» **摘录文本**:

####################

【力扣 - 最长连续数组】

题目描述

给定一个未排序的整数数组 nums ，找出数字连续的最长序列（不要求序列元素在原数组中连续）的长度。

请你设计并实现时间复杂度为 O(n) 的算法解决此问题。

示例 1：

输入：nums = [100,4,200,1,3,2]
输出：4
解释：最长数字连续序列是 [1, 2, 3, 4]。它的长度为 4。

示例 2：

输入：nums = [0,3,7,2,5,8,4,6,0,1]
输出：9

提示：

0 <= nums.length <= 10^5

-10^9 <= nums[i] <= 10^9

题解

思路

先排序再比较计数；
如果相邻两数差一计数，如果相等进入下一层循环判断；
如果后面数与前一个数既不相等又不比前一个多一，重值计数为1.

代码

int cmp(const void* a, const void* b)
{
    // Custom comparison function for qsort to sort integers in ascending order
    return (long long)*(int*)a - (long long)*(int*)b;
}

int longestConsecutive(int* a, int n)
{
    // Check for edge cases
    if (a == NULL || n == 0) {
        return 0;
    }
    
    /* The  qsort  function in C is used to sort an array in ascending order. 
     * It takes the following parameters: 
     * base: Pointer to the array to be sorted. 
     * nmemb: Number of elements in the array.

####################

» **挑战题**:
根据摘录文本，分别回答下列问题：
(a) 题目要求所设计算法的时间复杂度是多少？
(b) 示例 2 的输出是多少？
(c) 当数组指针为 NULL 或 n 为 0 时，函数 longestConsecutive 返回什么？

(数据集中包含的记录)

####################

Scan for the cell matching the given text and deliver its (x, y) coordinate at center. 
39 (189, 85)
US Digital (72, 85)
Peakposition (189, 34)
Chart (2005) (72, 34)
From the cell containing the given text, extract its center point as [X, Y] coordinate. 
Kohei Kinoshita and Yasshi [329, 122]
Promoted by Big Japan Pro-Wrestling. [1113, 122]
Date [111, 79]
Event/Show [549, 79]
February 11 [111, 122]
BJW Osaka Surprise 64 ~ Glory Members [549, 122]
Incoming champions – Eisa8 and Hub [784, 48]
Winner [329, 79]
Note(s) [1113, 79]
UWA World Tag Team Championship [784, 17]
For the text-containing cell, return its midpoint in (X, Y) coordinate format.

####################

» **最终结果**:
(a) O(n)
(b) 9
(c) 0